The Senate defeated the earmark ban. The Dems who scrambled to get on the good side of voters (i.e., voting for the ban): Evan Bayh (retiring but with political ambitions), Michael Benet (just re-elected narrowly but evidently has learned something), Russ Feingold (political aspirations?), Claire McCaskill (up in 2012), Bill Nelson (the same), Mark Udall (the invisible senator), and Mark Warner (struggling to get in line with the Virginia move to the right).

On the other side, the Republicans who voted against the ban include such giants as Robert Bennett (did Utah get it right or what?), George Voinovich (also leaving the Senate, maybe angling for a lobbyist spot?), Susan Collins (her Maine “sister” got it right, however, perhaps because Olympia Snowe faces the voters in 2012), James Inhofe (not up in 2012), Lisa Murkowski (she ran on “bring the bacon home,” so no surprise), Richard Lugar (can you say “Tea Party” challenge?

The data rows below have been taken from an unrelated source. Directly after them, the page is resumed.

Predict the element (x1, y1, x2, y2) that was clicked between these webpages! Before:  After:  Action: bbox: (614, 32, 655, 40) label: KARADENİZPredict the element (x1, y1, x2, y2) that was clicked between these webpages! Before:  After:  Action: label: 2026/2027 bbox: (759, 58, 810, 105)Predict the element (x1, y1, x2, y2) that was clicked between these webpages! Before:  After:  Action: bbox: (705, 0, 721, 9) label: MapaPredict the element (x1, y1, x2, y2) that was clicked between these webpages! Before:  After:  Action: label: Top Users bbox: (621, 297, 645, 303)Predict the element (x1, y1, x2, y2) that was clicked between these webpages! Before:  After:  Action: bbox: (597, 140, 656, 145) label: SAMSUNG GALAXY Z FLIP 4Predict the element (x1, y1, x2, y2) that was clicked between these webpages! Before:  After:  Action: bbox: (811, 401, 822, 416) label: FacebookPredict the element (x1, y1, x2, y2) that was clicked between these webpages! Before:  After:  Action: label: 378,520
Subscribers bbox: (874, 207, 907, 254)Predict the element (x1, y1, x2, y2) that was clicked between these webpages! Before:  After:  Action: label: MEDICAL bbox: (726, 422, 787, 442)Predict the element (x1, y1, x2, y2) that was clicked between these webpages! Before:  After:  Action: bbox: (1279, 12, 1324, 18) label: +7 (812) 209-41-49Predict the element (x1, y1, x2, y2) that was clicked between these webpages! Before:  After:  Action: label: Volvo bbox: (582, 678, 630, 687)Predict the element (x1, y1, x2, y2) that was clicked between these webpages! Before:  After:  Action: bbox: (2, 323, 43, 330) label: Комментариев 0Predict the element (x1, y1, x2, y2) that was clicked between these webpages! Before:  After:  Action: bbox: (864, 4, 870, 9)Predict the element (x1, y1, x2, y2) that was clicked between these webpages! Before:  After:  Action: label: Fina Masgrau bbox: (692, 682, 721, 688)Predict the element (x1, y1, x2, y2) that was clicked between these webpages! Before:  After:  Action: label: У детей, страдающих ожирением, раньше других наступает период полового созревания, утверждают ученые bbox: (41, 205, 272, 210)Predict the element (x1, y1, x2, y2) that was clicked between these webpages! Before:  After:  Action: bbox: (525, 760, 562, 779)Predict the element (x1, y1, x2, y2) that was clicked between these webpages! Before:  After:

Sorry, it’s not the end of civilization, Mr. Danforth), Thad Cochran (not up in 2012), and Richard Shelby (not up either).

The earmark ban, like the freeze on pay for federal workers, is largely symbolic, but let’s be honest: symbols matter, and the voters are looking for signs that their lawmakers “get it.” With the few exceptions noted above, it seems that Democratic senators by and large don’t understand what’s afoot in the country. They remain oblivious at their own peril.